= GIVEN TASK 1 =
Using the text on spherical carbon material, answer these:
(a) Which Japanese Patent Publication number is cited for the earlier method?
(b) What is the upper limit on the diameter of the amorphous carbon particles in the admixture?
(c) What temperature must the hot water be kept at when the stick-like fragments are put into it?

= PAGE =
☆ ☆ ☆ ☆ ☆
The present invention relates to a spherical carbon material, a spherical activated carbon and processes for preparing the two, respectively.
Hitherto, for preparing spherical carbon materials or spherical activated carbon, a method of molding a mixture of powdery carbon and a binding agent or a method in which a viscosity-controlling agent is mixed into petroleum pitch or coal-tar pitch and, after melt-molding the mixture in spherical shape, the viscosity-controlling agent is removed from the shaped material by extraction with a solvent, and in which the spherical pitch is then infusibilized, baked and/or activated has been practicized (Japanese Patent Publication No. 18879/75). Particularly, according to the last-mentioned method, a spherical carbon material small in apparent density, hardly pulverizable into minute powder and applicable as a carbon material for various fields is obtained. More specifically, the spherical activated carbon obtained by the last-mentioned method is effectively applicable for treating waste water and exhaust gases.
However, the last-mentioned method cannot supply a spherical carbon material or spherical activated carbon excellent in crushing strength and abrasion strength.
In addition, the productive efficiency of the last-mentioned method is reduced to a large extent due to the long time period for infusibilization in the case of using a pitch of low softening point, and it is extremely difficult to prepare a spherical carbon material or spherical activated carbon of high mechanical strength from low-quality pitch according to the last-mentioned method. Furthermore, since the melted mixture of the starting material, that is, pitch and the viscosity-controlling agent, is formed into spherical particles by shearing force in the aqueous medium, the distribution of their size represented by the diameter of the particle is broad. Accordingly, in the case where the spherical product with a uniform size is needed, it is necessary to provide an additional step of sifting.
For instance, in the case of treating waste water in a fixed-bed system or fluidized bed composed of such spherical activated carbon, crushing of the spherical activated carbon frequently occurs at the low part of the above-mentioned fluidized bed resulting in the clogging of the bed or the passage due to the thus powdered activated carbon, in the case where the crushing strength and abrasion strength of the spherical activated carbon are not sufficient. On the other hand, with a spherical activated carbon high in crushing strength and abrasion strength, an extremely effective treatment of waste water, etc. is possible. In addition, the field of application of spherical carbon material or spherical activated carbon having high mechanical strength is very wide, and such shaped carbon material and activated carbon have been strongly desired.
It is an object of the present invention to provide spherical carbon material (or a spherical activated carbon) prepared by the process comprising the steps of:
heating while continuously stirring an admixture of (a) 100 parts by weight of a mixture of 30 to 95% by weight of a pitch and 5 to 70% by weight of amorphous carbon particles of a diameter of less than 200 microns and (b) 5 to 50 parts by weight of a viscosity-controlling agent, thereby fluidifying uniformly said admixture;
extruding the thus fluidified admixture from an extruding die, thereby forming the fluidified admixture into a string-like shape;
cooling and cutting the thus formed string-likely shaped admixture into fragments of stick-like shape;
putting the thus obtained stick-likely shaped fragments into hot water kept at a temperature higher than the softening point of said admixture thereby obtaining spheres from said admixture; and
subjecting the thus obtained spheres to a series of treatments for removal of said viscosity-controlling agent, infusibilization by the use of a gaseous oxidant or of an aqueous solution of an oxidant and carbonization (and/or activation).
☆ ☆ ☆ ☆ ☆
= ITEMS =
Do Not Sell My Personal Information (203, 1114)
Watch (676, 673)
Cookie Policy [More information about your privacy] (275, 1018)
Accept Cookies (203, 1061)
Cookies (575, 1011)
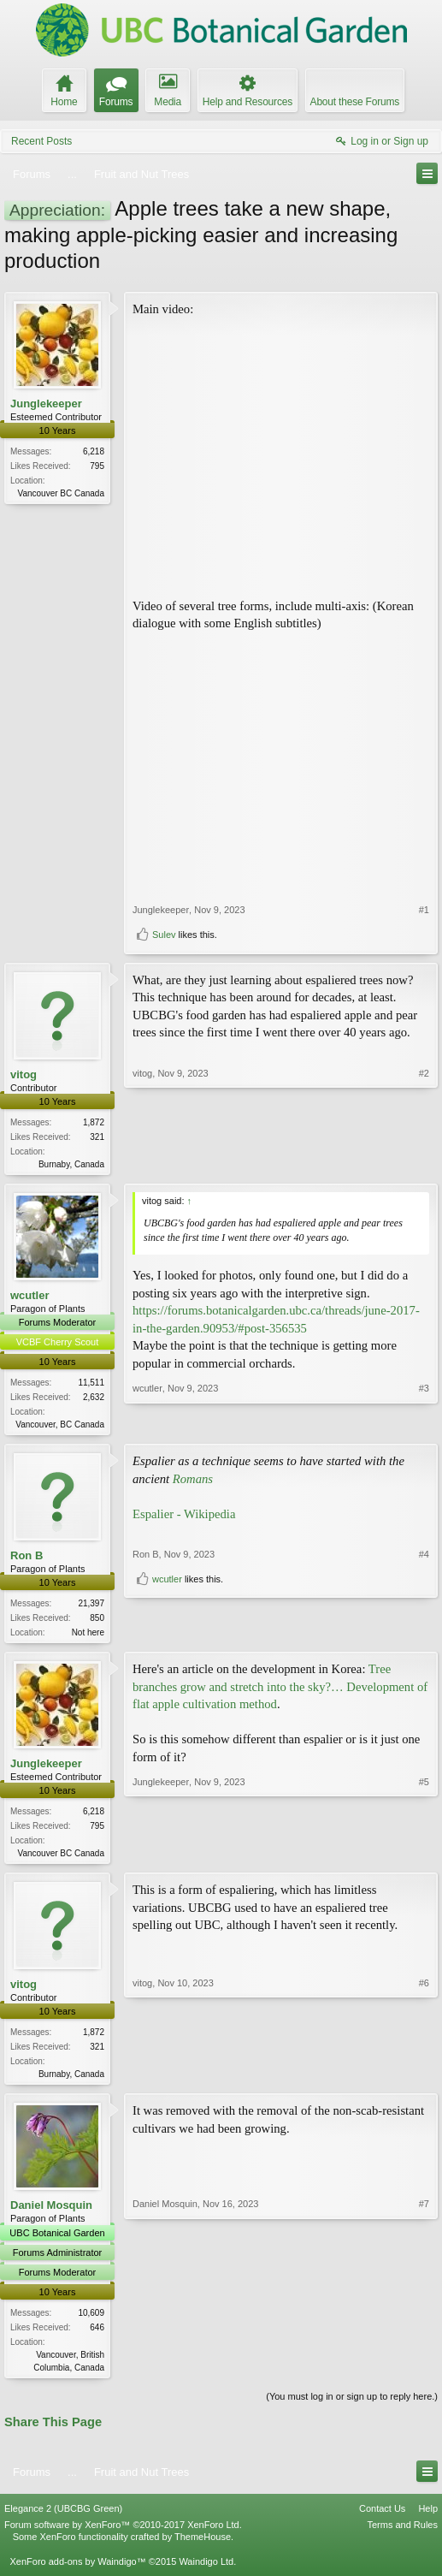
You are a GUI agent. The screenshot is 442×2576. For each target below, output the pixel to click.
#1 (424, 910)
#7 (424, 2373)
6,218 (93, 451)
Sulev (164, 934)
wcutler (30, 1297)
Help (428, 2518)
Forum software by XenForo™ (123, 2535)
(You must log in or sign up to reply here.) (352, 2406)
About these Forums (354, 102)
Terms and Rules (402, 2535)
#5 (424, 1856)
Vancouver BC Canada (60, 493)
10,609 (91, 2320)
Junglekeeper (46, 403)
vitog (23, 1074)
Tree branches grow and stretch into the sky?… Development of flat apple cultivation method (280, 1691)
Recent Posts (41, 141)
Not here (88, 1636)
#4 (424, 1605)
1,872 (93, 1122)
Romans (193, 1481)
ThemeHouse (202, 2547)
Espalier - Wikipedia (184, 1516)
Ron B (26, 1558)
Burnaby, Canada (71, 1164)
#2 (424, 1162)
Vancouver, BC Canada (59, 1426)
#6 (424, 2079)
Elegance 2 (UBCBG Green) (63, 2518)
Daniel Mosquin (51, 2213)
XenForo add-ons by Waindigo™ (77, 2571)
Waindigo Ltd (206, 2571)
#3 (424, 1424)
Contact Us (382, 2518)
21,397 (91, 1606)
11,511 (91, 1384)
☆ ☆ ☆ ☆ ☆
= GIVEN TASK 2 =
Convert the records from the line with "#6 (424, 2079)" up to and including the last line of the records into a Markdown table with the columns Row and Record line, skipping any blank lines.

= FINAL ANSWER 1 =
(a) No. 18879/75
(b) Less than 200 microns
(c) Higher than the softening point of the admixture

= FINAL ANSWER 2 =
| Row | Record line |
|---|---|
| 1 | #6 (424, 2079) |
| 2 | Elegance 2 (UBCBG Green) (63, 2518) |
| 3 | Daniel Mosquin (51, 2213) |
| 4 | XenForo add-ons by Waindigo™ (77, 2571) |
| 5 | Waindigo Ltd (206, 2571) |
| 6 | #3 (424, 1424) |
| 7 | Contact Us (382, 2518) |
| 8 | 21,397 (91, 1606) |
| 9 | 11,511 (91, 1384) |